§ **Task**:
Write out, word for word, the part of the AWS login and Data Science Studio access guide below from "- Initialize AWS" to "Jupyter Notebook, Rstudio…)".

§ **Study text**:

Initializing AWS credentials with AWS-Azure-Login#
- Enter “aws-azure-login” in the command prompt.
- Enter your account (username@ec-dataplatform.eu) and your user password.
- After successfully initializing an AWS role on your local machine or Amazon WorkSpaces you are able to access AWS services that are attached to your account via AWS CLI or AWS SDK. The local AWS credentials file is updated with initialized AWS keys.
- Initialize AWS credentials with aws-azure-login
Public Endpoint#
Accessing Data Science Studio via ALB
- User needs: Connect to an EC2 machine which host tools like Jupyter, RStudio,…
- User profiles: Data Scientists, Data Engineers
- Assumed user knowledge: -
The Data Science Studio has been implemented with a DSN Record and Application Load Balancer so there’s a straight-forward way to access this resource.
- Go your dsl-specific link (which is in the following format
https://dss-dslxxxx.ecdp.dataplatform.tech.ec.europa.eu/
) - You will be prompted to provide your EC Data Platform Credentials public endpoint
- You will need to choose which service you want to access (Desktop, Jupyter Notebook, Rstudio…)
- You’re now connected to your Data Science Studio

§ **Information given**:
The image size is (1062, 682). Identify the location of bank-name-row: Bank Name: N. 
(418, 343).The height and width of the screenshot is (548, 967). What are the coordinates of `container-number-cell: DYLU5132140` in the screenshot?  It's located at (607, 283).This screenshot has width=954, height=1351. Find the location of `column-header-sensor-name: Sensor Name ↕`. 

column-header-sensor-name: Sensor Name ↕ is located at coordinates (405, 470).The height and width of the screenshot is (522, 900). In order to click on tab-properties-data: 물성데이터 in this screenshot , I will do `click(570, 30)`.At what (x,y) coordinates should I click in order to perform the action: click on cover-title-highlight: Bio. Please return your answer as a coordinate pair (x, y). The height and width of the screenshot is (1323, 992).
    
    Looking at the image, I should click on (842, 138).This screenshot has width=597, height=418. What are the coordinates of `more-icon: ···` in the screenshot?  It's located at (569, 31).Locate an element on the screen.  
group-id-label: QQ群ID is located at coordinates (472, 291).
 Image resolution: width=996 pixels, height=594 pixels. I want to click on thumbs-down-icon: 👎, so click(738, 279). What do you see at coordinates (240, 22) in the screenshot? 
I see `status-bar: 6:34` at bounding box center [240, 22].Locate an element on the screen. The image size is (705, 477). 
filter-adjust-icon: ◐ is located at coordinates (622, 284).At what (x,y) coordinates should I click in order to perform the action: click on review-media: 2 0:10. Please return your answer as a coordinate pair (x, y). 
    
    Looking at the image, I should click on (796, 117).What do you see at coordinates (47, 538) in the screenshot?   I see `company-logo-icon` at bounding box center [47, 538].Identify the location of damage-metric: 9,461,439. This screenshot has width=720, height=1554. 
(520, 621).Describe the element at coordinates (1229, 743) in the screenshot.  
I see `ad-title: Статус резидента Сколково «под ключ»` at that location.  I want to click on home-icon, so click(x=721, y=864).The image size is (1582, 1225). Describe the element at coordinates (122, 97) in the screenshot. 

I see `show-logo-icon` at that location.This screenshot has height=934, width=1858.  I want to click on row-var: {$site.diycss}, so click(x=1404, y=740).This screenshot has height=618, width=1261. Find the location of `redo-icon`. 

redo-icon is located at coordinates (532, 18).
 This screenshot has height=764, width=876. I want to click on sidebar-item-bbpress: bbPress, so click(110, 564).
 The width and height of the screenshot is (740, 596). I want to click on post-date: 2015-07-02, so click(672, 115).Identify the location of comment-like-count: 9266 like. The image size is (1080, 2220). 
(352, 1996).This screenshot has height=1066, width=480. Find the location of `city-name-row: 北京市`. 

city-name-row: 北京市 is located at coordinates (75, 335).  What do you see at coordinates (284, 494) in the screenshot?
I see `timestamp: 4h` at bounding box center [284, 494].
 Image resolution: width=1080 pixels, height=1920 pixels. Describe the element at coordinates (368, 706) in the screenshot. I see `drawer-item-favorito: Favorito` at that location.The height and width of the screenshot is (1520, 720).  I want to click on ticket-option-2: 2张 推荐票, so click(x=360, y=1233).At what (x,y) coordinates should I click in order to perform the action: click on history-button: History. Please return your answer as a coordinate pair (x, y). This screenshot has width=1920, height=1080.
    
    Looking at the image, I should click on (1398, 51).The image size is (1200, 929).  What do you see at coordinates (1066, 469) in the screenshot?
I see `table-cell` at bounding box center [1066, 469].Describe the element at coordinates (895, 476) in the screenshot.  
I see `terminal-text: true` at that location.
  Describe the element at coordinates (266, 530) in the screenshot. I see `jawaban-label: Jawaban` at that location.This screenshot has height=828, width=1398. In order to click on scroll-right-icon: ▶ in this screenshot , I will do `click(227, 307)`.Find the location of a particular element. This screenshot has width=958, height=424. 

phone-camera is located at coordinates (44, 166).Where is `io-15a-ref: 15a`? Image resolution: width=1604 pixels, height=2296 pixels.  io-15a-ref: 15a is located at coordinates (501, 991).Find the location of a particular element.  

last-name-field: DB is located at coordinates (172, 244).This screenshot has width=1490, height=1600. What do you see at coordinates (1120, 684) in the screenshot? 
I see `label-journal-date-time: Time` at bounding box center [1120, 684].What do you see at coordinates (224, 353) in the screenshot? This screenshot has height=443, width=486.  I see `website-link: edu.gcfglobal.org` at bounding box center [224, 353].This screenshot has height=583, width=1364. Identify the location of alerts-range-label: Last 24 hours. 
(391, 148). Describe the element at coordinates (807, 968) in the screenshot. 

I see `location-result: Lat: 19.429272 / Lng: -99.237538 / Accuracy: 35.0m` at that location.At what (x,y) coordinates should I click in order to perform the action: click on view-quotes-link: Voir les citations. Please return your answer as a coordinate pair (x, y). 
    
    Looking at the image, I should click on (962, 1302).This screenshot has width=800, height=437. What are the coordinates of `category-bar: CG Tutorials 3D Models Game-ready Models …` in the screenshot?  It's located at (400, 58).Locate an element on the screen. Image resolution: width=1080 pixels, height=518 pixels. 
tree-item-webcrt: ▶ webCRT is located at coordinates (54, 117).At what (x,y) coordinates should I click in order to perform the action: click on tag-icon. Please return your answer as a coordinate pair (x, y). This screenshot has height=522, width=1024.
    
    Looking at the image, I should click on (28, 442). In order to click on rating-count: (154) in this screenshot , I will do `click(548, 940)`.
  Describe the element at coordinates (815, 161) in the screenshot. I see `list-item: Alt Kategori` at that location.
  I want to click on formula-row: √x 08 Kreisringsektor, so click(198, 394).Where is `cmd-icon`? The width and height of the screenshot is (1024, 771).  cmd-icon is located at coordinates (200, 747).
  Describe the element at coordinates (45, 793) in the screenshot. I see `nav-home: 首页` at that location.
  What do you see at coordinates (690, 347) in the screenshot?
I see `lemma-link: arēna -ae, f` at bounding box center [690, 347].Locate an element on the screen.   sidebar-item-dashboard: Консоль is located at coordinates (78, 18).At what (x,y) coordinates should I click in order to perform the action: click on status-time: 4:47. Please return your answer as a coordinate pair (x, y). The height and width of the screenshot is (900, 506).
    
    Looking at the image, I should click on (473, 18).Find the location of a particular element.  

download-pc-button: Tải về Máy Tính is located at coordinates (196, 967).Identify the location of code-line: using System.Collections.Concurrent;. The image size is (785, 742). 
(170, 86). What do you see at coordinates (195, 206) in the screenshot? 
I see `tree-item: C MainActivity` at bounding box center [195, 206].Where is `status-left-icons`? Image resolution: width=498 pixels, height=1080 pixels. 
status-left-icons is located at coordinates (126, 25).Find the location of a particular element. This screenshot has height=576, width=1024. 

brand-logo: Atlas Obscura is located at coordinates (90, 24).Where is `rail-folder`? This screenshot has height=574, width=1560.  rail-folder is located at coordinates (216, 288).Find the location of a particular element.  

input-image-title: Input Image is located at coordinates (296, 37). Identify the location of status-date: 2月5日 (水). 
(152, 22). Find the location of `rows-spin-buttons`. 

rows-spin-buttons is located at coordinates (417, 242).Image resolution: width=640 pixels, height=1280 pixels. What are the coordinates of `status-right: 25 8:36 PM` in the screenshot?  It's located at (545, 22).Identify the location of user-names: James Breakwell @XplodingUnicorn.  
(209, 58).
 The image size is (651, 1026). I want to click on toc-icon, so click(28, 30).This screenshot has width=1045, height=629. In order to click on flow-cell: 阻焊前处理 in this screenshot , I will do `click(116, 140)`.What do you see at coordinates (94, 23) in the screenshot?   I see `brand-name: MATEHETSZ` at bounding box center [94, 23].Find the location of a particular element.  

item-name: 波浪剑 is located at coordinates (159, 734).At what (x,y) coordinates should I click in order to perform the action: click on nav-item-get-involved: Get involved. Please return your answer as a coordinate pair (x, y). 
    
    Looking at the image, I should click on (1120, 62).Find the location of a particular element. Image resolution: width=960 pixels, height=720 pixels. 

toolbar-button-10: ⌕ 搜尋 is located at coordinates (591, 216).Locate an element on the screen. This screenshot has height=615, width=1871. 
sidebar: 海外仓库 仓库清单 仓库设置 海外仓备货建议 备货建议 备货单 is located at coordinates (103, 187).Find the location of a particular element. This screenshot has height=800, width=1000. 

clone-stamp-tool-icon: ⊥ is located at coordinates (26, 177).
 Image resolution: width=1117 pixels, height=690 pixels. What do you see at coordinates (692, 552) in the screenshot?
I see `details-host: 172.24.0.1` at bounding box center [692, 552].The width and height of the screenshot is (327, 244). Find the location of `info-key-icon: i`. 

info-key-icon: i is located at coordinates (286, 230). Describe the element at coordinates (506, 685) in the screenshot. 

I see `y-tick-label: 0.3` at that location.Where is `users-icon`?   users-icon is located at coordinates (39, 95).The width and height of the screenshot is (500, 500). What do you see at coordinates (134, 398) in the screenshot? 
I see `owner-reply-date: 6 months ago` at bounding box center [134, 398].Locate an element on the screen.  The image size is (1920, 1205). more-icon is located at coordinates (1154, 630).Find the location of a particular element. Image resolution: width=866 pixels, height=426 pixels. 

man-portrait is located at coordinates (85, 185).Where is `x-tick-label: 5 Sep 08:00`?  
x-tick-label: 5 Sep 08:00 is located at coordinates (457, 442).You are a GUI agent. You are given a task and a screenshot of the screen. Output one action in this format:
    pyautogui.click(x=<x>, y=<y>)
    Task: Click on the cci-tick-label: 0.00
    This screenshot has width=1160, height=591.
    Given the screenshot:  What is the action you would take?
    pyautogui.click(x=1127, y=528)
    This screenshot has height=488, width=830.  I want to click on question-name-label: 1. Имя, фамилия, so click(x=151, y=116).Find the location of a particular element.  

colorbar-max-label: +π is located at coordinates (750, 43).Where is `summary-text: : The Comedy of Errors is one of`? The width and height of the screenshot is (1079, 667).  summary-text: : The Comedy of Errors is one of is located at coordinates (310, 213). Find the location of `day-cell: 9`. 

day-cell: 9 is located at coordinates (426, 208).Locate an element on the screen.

§ **Written solution**:
- Initialize AWS credentials with aws-azure-login
Public Endpoint#
Accessing Data Science Studio via ALB
- User needs: Connect to an EC2 machine which host tools like Jupyter, RStudio,…
- User profiles: Data Scientists, Data Engineers
- Assumed user knowledge: -
The Data Science Studio has been implemented with a DSN Record and Application Load Balancer so there’s a straight-forward way to access this resource.
- Go your dsl-specific link (which is in the following format
https://dss-dslxxxx.ecdp.dataplatform.tech.ec.europa.eu/
) - You will be prompted to provide your EC Data Platform Credentials public endpoint
- You will need to choose which service you want to access (Desktop, Jupyter Notebook, Rstudio…)